→ Dataset excerpts
————

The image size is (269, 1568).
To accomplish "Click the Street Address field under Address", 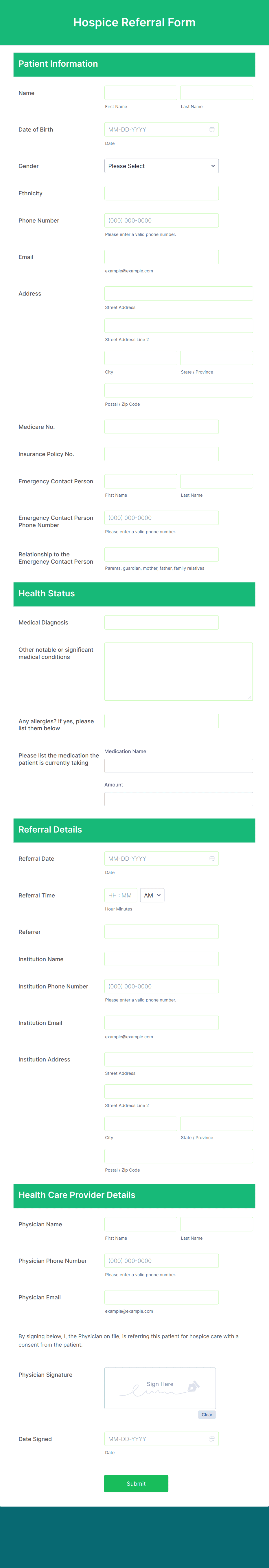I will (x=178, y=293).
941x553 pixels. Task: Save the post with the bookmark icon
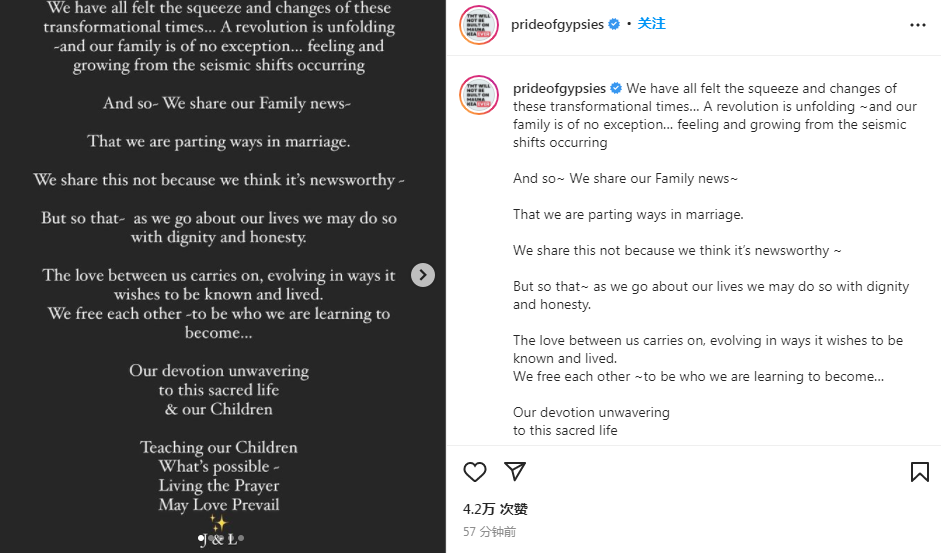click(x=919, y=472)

————

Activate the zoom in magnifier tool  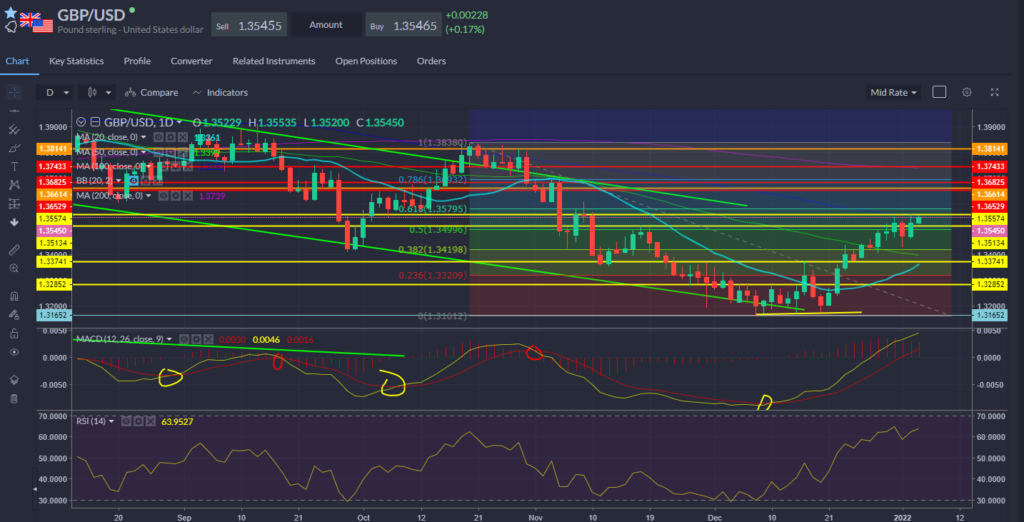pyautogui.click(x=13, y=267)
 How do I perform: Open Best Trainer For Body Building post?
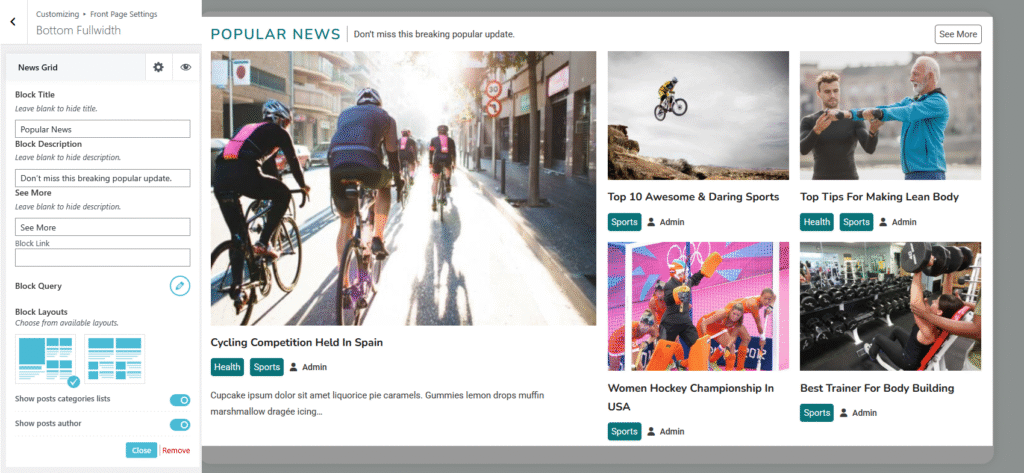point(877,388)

————

Lay out everything from the line containing "941x553 pixels. Task: Save" down to the line containing "click(x=919, y=472)" as a JSON list of strings, one per line, skipping blank lines. Leave the pictures out.

→ Response to the task
[
  "941x553 pixels. Task: Save the post with the bookmark icon",
  "click(x=919, y=472)"
]